* _EXERCISE_
From the data, copy out every line in which the word "scale" appears.

──────────

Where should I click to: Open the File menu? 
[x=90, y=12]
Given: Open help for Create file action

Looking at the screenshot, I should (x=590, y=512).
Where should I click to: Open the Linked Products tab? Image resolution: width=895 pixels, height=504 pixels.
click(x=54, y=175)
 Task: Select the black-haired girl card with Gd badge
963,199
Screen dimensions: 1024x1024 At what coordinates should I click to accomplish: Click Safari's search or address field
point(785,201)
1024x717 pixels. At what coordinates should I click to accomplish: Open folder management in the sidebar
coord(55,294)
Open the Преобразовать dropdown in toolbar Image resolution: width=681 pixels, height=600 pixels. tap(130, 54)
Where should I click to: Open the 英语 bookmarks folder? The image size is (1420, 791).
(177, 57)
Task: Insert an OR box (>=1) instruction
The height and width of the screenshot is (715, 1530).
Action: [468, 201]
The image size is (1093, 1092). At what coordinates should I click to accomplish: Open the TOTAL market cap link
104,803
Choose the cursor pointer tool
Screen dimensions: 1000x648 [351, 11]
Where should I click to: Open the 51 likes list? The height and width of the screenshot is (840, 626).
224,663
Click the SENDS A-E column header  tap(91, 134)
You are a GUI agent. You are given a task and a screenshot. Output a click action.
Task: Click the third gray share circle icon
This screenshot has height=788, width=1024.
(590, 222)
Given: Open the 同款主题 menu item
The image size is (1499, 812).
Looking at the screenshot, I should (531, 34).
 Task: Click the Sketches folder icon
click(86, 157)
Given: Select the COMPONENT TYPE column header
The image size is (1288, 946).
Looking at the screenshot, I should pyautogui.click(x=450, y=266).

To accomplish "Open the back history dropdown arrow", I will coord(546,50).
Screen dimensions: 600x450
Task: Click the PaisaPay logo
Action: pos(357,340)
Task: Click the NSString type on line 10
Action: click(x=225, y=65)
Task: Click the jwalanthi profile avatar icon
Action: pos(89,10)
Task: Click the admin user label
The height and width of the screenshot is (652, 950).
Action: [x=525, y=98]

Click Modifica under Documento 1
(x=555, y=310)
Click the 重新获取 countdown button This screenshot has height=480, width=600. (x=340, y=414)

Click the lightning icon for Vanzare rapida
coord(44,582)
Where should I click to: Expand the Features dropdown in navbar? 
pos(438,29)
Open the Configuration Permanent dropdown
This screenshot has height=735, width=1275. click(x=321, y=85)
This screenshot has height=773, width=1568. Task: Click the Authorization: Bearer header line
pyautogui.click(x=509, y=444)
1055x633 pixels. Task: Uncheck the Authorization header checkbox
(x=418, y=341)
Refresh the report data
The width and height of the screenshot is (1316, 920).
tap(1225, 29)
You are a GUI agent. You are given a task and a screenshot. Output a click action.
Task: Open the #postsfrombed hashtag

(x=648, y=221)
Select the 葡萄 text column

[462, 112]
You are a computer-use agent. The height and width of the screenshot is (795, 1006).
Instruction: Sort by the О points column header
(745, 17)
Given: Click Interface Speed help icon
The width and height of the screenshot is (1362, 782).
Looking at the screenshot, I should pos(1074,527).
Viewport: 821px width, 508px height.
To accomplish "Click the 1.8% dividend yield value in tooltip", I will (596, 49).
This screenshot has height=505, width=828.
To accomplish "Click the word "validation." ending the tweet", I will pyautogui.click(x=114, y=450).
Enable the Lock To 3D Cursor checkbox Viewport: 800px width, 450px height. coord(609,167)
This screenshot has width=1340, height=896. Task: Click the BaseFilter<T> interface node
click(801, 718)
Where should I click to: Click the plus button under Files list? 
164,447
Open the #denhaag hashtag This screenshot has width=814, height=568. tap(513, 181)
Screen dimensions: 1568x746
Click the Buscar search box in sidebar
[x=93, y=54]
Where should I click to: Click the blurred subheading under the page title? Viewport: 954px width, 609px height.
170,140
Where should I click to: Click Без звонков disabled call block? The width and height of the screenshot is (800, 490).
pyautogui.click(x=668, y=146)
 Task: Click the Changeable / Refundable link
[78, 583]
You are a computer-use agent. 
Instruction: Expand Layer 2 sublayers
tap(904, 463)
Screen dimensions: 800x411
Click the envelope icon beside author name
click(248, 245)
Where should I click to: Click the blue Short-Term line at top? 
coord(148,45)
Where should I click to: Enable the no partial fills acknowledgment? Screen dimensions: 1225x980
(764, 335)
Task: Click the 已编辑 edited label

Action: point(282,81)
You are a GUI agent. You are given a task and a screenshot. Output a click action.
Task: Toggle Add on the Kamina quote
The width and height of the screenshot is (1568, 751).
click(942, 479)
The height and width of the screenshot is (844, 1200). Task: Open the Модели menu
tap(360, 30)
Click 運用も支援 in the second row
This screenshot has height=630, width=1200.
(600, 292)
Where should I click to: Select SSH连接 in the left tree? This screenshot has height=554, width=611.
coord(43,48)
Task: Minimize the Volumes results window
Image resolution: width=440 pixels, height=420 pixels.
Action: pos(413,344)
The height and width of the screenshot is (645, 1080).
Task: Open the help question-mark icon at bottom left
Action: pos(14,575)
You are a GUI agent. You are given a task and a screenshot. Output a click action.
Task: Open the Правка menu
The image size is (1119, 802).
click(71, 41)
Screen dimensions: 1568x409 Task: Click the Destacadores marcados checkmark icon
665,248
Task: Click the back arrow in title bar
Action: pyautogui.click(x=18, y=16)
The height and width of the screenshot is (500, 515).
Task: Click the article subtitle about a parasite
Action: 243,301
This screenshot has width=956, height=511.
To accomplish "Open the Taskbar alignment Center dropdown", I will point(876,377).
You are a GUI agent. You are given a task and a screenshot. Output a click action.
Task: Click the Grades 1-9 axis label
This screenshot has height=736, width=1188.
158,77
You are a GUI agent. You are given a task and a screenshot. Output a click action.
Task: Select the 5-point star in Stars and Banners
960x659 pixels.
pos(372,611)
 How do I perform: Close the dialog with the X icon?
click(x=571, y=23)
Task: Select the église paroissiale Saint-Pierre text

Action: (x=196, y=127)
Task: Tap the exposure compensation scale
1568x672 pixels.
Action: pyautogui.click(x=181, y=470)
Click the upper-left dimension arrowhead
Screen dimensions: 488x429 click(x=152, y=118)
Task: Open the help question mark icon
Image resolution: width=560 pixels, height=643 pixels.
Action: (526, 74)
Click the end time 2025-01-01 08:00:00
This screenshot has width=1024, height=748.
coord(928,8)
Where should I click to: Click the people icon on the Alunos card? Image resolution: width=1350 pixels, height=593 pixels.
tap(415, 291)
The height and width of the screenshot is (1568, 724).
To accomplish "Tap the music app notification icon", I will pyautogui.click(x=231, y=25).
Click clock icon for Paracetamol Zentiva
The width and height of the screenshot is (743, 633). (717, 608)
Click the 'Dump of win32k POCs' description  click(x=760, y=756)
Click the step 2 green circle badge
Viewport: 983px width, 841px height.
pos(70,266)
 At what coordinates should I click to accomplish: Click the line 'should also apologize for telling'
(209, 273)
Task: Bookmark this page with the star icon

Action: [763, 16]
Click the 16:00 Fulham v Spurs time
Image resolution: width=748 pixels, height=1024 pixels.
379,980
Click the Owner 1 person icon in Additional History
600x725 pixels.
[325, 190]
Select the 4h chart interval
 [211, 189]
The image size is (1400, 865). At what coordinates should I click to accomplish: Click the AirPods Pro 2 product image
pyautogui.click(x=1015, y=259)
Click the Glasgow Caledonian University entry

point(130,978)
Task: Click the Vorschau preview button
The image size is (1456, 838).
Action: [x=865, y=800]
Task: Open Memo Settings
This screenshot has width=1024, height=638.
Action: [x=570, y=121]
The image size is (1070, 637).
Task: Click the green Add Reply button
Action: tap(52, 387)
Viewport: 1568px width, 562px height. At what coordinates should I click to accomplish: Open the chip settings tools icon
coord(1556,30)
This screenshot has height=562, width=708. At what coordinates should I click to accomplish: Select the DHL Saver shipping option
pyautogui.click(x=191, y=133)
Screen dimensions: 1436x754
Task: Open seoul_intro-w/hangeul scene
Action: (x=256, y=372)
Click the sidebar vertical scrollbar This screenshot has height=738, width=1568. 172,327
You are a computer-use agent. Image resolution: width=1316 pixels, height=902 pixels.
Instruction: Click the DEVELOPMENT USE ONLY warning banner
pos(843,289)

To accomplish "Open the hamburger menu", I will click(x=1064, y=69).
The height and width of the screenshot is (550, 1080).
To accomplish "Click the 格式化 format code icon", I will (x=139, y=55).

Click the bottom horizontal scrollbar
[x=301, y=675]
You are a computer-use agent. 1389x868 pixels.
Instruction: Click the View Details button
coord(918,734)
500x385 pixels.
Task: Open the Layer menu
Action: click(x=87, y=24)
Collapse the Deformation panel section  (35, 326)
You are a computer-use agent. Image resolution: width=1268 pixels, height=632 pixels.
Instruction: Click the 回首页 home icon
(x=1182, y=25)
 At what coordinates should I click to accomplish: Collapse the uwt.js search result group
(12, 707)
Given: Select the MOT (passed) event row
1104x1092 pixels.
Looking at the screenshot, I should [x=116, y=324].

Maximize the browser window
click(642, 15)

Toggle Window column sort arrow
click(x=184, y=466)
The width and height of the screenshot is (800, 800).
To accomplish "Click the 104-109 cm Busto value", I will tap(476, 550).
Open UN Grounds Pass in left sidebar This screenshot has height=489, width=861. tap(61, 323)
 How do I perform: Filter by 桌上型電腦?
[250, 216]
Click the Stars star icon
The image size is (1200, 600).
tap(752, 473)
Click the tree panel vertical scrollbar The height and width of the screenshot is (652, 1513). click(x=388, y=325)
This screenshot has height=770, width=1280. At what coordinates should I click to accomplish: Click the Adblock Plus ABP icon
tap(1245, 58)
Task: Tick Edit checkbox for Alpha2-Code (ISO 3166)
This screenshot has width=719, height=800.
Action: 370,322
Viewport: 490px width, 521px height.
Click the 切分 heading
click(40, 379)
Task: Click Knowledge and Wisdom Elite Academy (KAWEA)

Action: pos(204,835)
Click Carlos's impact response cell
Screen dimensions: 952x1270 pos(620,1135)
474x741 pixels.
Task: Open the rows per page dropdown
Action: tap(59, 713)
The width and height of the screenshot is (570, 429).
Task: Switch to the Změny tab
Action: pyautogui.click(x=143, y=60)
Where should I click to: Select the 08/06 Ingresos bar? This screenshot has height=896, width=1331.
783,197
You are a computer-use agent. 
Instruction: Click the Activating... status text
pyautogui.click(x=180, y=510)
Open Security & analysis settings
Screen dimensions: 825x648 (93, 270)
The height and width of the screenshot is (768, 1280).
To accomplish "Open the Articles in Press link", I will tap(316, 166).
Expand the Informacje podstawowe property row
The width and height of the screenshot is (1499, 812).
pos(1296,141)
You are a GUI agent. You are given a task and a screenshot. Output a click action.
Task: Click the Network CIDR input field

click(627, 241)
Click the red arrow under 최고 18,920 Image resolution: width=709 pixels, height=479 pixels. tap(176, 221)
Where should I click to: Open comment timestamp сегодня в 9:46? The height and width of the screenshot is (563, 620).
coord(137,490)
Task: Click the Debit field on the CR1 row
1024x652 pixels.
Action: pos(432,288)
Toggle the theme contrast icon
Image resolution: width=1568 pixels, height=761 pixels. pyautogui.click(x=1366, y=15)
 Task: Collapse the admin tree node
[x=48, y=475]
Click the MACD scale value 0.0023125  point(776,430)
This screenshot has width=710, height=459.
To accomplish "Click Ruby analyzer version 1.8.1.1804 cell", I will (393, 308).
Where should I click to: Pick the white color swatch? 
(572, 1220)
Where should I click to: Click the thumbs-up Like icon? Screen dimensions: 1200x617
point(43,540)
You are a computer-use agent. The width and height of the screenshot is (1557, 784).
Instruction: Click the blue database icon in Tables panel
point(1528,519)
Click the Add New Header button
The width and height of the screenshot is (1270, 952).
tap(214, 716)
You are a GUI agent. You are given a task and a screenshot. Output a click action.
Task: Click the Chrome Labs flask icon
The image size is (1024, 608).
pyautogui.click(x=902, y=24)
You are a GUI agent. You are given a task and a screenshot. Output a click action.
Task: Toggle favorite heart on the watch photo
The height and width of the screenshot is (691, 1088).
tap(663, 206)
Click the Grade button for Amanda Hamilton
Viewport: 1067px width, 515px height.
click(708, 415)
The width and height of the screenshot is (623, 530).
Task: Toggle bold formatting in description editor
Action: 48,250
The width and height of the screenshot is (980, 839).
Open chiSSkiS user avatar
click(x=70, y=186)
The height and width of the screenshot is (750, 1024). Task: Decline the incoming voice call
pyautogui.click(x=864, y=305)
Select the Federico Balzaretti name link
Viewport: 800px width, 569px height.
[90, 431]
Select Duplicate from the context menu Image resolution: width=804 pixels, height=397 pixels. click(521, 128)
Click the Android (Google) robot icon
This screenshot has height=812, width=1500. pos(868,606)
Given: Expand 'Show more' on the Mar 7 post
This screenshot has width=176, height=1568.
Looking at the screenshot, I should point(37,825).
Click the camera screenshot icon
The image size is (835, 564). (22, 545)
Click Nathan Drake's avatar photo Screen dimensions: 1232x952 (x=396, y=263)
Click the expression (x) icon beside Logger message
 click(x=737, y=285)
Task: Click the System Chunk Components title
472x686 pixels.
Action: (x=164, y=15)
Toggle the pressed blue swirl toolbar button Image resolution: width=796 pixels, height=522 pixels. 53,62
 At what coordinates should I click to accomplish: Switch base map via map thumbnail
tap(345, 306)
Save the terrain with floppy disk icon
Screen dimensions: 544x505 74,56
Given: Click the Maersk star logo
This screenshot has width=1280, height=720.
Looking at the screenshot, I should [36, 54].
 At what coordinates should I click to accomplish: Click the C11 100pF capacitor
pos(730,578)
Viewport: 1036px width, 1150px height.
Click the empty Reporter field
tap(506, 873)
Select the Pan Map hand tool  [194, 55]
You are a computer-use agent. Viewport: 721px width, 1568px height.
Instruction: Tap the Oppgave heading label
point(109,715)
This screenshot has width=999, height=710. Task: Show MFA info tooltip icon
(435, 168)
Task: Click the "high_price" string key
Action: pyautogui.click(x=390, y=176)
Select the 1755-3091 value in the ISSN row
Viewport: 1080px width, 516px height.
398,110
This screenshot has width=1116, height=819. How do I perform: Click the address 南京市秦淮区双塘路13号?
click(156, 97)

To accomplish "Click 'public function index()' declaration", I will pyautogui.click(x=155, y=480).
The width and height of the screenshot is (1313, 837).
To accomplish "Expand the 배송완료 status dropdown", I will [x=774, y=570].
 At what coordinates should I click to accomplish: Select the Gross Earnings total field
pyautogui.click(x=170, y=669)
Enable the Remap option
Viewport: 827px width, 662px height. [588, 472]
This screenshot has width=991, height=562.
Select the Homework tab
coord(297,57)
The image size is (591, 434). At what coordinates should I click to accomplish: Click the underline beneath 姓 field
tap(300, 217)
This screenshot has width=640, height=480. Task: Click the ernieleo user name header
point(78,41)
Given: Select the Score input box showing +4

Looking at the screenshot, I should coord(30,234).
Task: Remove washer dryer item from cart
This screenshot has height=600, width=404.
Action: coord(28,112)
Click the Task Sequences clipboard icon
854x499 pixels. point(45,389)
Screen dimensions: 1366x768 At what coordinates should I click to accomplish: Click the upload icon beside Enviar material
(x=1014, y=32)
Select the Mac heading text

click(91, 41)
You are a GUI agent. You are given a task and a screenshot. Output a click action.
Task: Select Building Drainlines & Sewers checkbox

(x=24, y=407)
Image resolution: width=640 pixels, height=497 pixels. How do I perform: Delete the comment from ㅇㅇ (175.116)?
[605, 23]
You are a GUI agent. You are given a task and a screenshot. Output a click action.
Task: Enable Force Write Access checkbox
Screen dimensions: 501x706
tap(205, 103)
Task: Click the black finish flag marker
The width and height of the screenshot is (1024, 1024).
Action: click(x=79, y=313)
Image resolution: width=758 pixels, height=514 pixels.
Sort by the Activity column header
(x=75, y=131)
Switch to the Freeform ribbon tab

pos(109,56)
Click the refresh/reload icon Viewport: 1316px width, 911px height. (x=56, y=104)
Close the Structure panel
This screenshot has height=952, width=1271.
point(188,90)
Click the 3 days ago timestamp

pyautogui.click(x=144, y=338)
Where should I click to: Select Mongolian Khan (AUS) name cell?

──────────

* _SOLUTION TO THIS PROBLEM_
Task: Tap the exposure compensation scale
Click the MACD scale value 0.0023125  point(776,430)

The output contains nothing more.